In January of 2026, I took my annual sabbatical from life in Indiana and flew to Barcelona. I wanted to spend some time there partly because it’s one of my favorite places on earth, but also because it’s home to one of the most iconic skate spots in the world. It’s called MACBA, more officially known as the Museum of Contemporary Art of Barcelona. For decades, skateboarders have gathered here from all over the world to skate its smooth marble entryway and the ledges surrounding it.
You can walk past it at almost any time of day and see forty or fifty people skating or watching. I thought it would be a great place to kick off work for another project I’m working on called Cairo Underground.
After a brief introduction, Luna — who was skating with her friend Patryck from Poland — was kind enough to chat with me about what brought her to Barcelona, why skating is so important to her, and the value she finds in living a life that intentionally weaves exercise, fun, and sun into her daily routine.
Growing Up.
Luna Silva didn’t grow up anywhere near a skatepark. She grew up on a small island off the coast of Chile — the kind of place where the population is basically her family plus whoever’s fixing the generator that week. Her German grandfather bought the island in the 1950s, which sounds like it could be a setup to a Wes Anderson movie, but for Luna it was just home.
Her childhood was a mix of beachcombing and horseback riding. She spent hours looking for arrowheads left behind by the island’s Indigenous people, a very different kind of treasure hunt than the one she does now — loose hardware, lost Allen keys, someone’s phone that slid under a ledge. She learned to ride horses early, really early, and her family has been raising polo horses for decades. They’re one of the top horse families in the world, which is a funny sentence to write, but it’s true.
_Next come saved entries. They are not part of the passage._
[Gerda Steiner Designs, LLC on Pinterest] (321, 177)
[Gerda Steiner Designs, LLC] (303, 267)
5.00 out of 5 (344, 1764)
If you’re looking for the secret to her skating, it’s probably somewhere in there. Growing up around animals that cost more than most cars teaches you things: balance, patience, timing, and how to stay calm when something with muscles the size of your torso decides to do whatever it wants. Compared to that, learning a kickflip is basically a polite conversation.
The Fun is the Point.
Skateboarding didn’t show up until 2021. Luna was working as a physical therapist — or more accurately, trying to find work as a physical therapist. After enough job hunting to qualify as a personality trait, she decided she’d rather do something fun on purpose. So she picked up a skateboard. That was it. No dramatic backstory, no childhood dream — just a clean pivot into a life that made more sense.
She’s not coasting on her family’s horse empire either. She’s building her own thing, one scraped elbow at a time.
When she first stepped on a board, she was hooked by the energy and the people. Skateboarding has a way of making strangers feel like teammates, and Luna fell right into that rhythm. Moving to Barcelona was the logical next step. For a skater, it’s like a math nerd moving to Boston just to be closer to MIT. Except instead of chalkboards and equations, you get MACBA — the plaza that’s part Mecca, part proving ground, part accidental film set. Michael Jordan even stopped by last year, which tells you everything you need to know about its gravitational pull.
Now Luna is part of the daily MACBA ecosystem. She skates with people who shaped the culture, including Tom Penny — the British legend whose style made half the 90s look cooler than it had any right to. When I met her briefly in early 2026, she had that mix of calm and drive that usually comes from people who grew up around high‑stakes animals and wide‑open spaces.
She hasn’t been skating for decades, but she’s committed in a way that makes time irrelevant. Some people grow into skateboarding. Luna arrived with the wiring already installed.